**Exercise objective:** Lay out the material from the line containing "The width and" through the line containing "click(1443, 23)" as a numbered list, skipping blank lines. Omit the pictures from your answer.

**Given data:**
--- --- ---
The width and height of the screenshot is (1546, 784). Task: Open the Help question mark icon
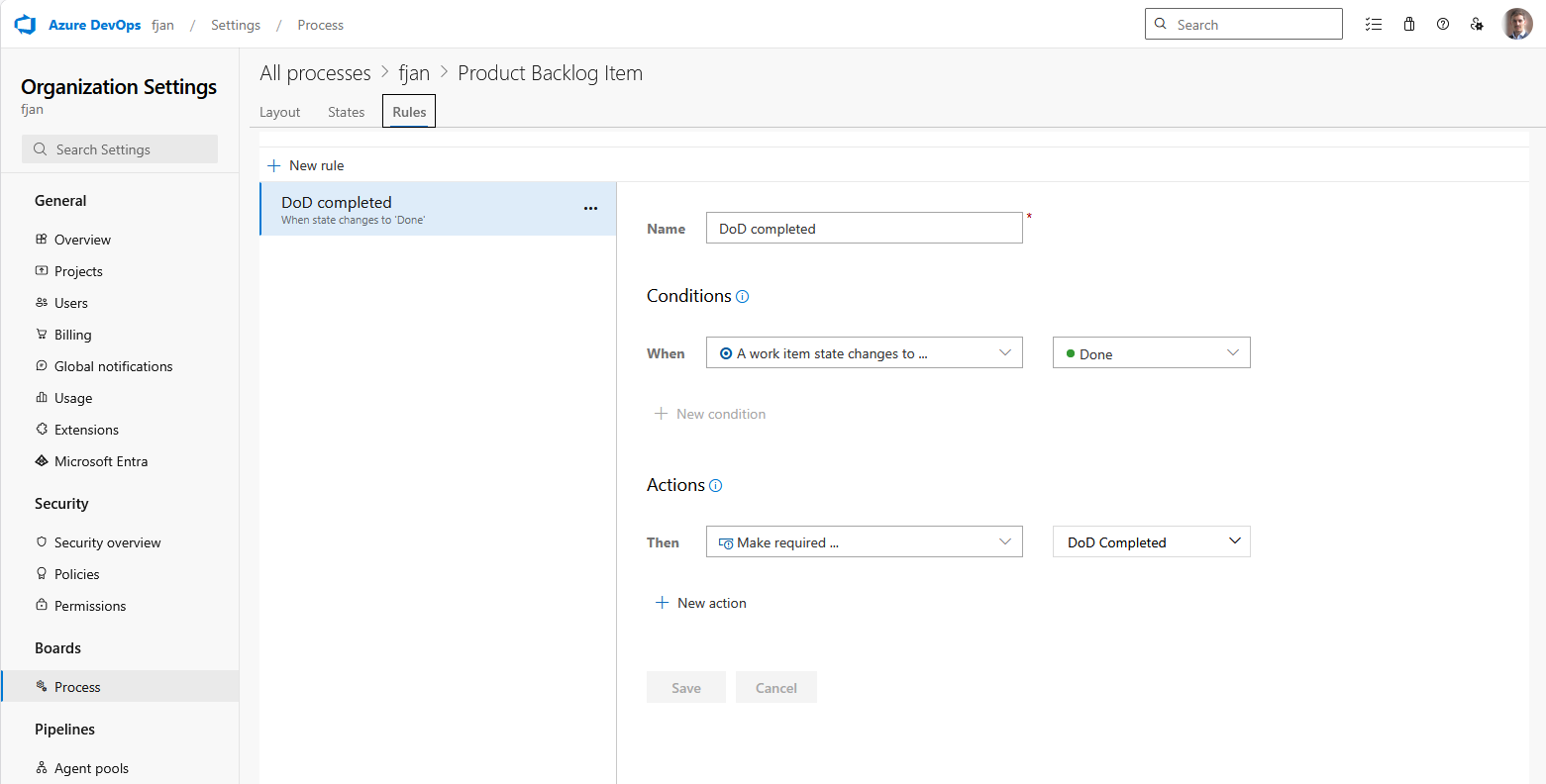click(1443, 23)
--- --- ---
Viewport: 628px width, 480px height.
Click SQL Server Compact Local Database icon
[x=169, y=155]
--- --- ---
**Written reply:**
1. The width and height of the screenshot is (1546, 784). Task: Open the Help question mark icon
2. click(1443, 23)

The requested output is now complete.